Finalement la médiation internationale sous la houlette de l’Algérie a décidé de procéder à la signature définitive de l’accord de paix le 15 mai 2015 à Bamako quelques semaines après son paraphe qui a vu l’adhésion de toutes les parties au conflit à l’exception notable de la Coordination des Mouvements de l’Azawad (CMA).
Jusqu’à présent la CMA s’entête dans son refus. N’ayant pas paraphé le document le 1er mars 2015 à Alger, elle reste toujours camper sur sa position et ne se sent nullement concernée pour le moment pour la signature de l’accord de paix, malgré l’appel de la communauté internationale, les pressions amicales tous azimuts et autres menaces plus ou moins avérées etc…. Seule contre tous en apparence (il faut le dire car dans ce jeu trouble on ne sait plus qui est qui et qui fait quoi), la CMA fait de la résistance. Se sentant certainement en position de force avec l’annexion de la région de Kidal sous la protection de qui on sait, elle exige à ce que certaines de ses préoccupations majeures exprimées soient prises en compte dans l’accord de paix. Pour faire court, la CMA veut son autonomie clairement proclamée ni plus ni moins et ce malgré le contenu du fameux accord qui pour autant le lui donne sur un plateau d’or sans le dire expressément !
Les récalcitrants séparatistes comme à l’accoutumée font de la surenchère, jouent sur les nerfs et se cramponnent puérilement à leur rêve fumeux et loufoque de la naissance d’un Etat des entrailles du Mali. Tout est bon pour torpiller le processus de paix. Une paix qui n’est pas leur tasse de thé en dehors de toute autonomie proclamée.

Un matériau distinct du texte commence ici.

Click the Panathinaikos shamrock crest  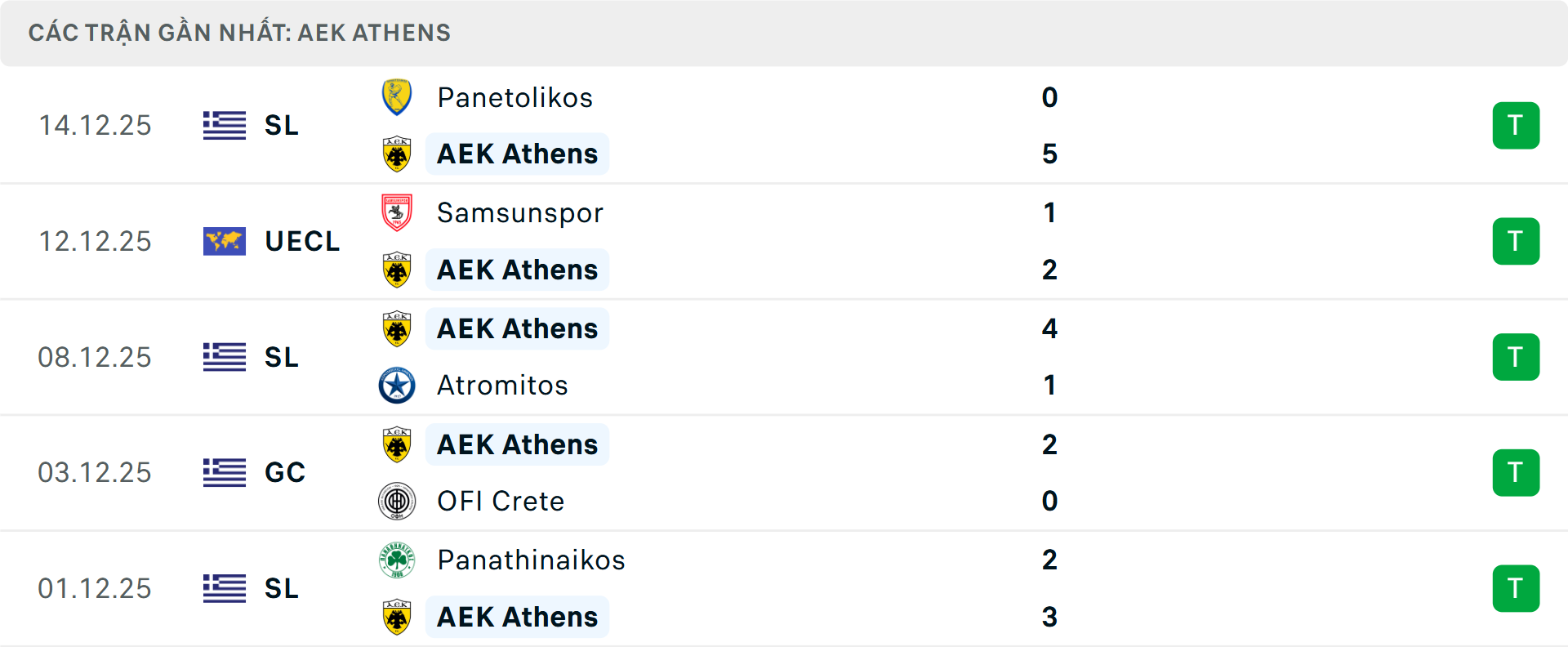pyautogui.click(x=397, y=560)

Un accord avec ou sans la CMA
Il a été annoncé que l’accord de paix sera signé le 15 mai 2015 à Bamako avec ou sans les groupes rebelles de la CMA. Une décision qui traduit si besoin en est, la volonté de la communauté internationale de clore un dossier qui traine et qui visiblement s’enlise avec une CMA fourbe, qui tourne en rond et fait tourner tout ce petit monde en bourrique.

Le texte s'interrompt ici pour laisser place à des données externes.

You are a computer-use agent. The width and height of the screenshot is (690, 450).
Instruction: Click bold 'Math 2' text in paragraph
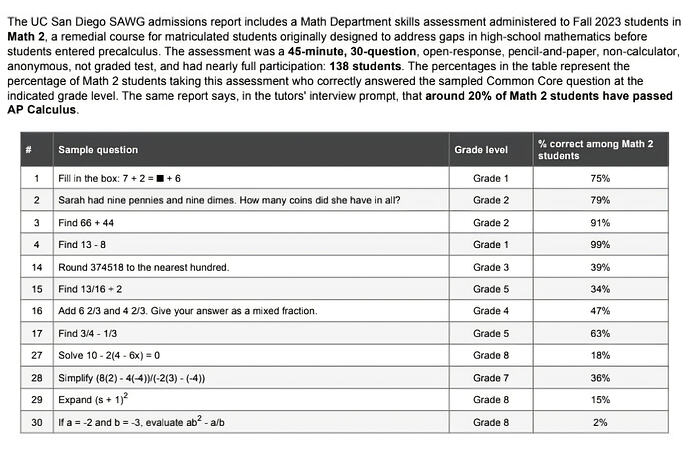pos(26,37)
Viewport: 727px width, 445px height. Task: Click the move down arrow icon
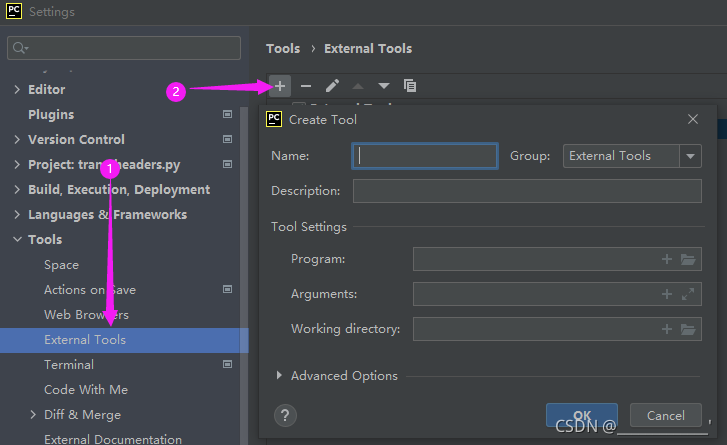[384, 86]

Mais au-delà de ce constat, l’on ne va pas non plus refuser de voir les choses en face. Que vaut un tel accord sans l’un des principaux protagonistes qu’est la CMA qui plus est, « détient » toujours la région de Kidal depuis un moment déjà ? Non signataire de l’accord, quel sera le sort réservé à ce mouvement rebelle? La région de Kidal verra-t-elle enfin le redéploiement de l’Etat Malien ? Les éléments de la CMA seront-ils boutés par la force de la région de Kidal, ou les choses vont-ils rester en l’état (une annexion des séparatistes sous protection internationale)? Bref qu’est-ce que la communauté internationale envisage de faire après la signature puisque visiblement le Mali n’a plus son mot à dire ? Il n’est plus question de louvoyer ou d’abdiquer ! La communauté internationale notamment la France et les autorités Maliennes sont interpellées et aucune défaillance d’où qu’elle vienne dans la conduite du processus ne sera tolérée. Elles doivent tirer les conséquences de la non signature de l’accord de paix par la CMA.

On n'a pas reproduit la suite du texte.